No truer words are spoken than “you are what you eat.” Learning the basics can provide information to have good nutrition for life. You can make it more complex, but the simplest way is to break it down to colors on your plate and eating whole foods. Whole foods are those that are minimally processed. They include fresh fruits and vegetables, plus lean meat and whole grains. They don’t have additives or chemicals in them and are closest to their natural form as possible.
Fill your plate with colors.
Way back in junior high I had to take a home economics class, like every student in the school. One thing I remembered was the rainbow plate. The teacher kept promoting foods of all colors to fill the plate. While my first thought was M&Ms or Skittles, I knew what she meant. She showed sliced red tomatoes with a big green salad, white baked potato and tan chicken breast. There were orange cooked carrots and for dessert, blueberries. Different colored foods contain different nutrients and phytonutrient. The anthocyanins that make blueberries blue, for instance, are potent antioxidants.
Learn to cook healthier.
No matter what you’re serving for dinner, you can make the health benefits outstanding or eliminate most of them by the way you cook the food. I always use fair food as an example of destroying healthy food. Everything seems to be deep fat fried there, from pickles to butter. Frying food not only adds calories, it changes something healthy to food that’s unhealthy, particularly if it’s breaded and deep fried. Baking, steaming, grilling and broiling foods is healthier.
Don’t fall for fad diets.
No matter what the lead paragraph on a website says, there are no miracle diets that magically take off pounds. While many of the fad diets, like the cabbage soup diet or molasses lemonade diet will help you shed weight fast, it’s all about cutting the caloric intake. As soon as you go back to eating regularly, the pounds pile back on quickly, sometimes bringing friends. These diets also strip your body of important nutrients you need for good health…and a strong metabolism.

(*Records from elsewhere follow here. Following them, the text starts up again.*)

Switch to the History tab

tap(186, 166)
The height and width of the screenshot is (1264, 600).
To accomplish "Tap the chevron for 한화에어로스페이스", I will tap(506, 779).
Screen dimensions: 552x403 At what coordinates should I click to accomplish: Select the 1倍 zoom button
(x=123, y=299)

- Boost your water intake. Sometimes, you’re not hungry, but thirsty. Drinking 64 ounces of water a day is also good for your overall health.
- Learn to make healthy substitutions. Choosing wild or brown rice over processed rice saves a few calories, but also adds extra nutrition.
- Season with herbs and spices. Adding herbs to your meal boost the nutritional intake, improves flavor but doesn’t add calories.
- Have healthy snacks ready for those midmorning and mid afternoon cravings. Take them to work and avoid the desire to clean out the candy counter at the gas station or the candy machine at work.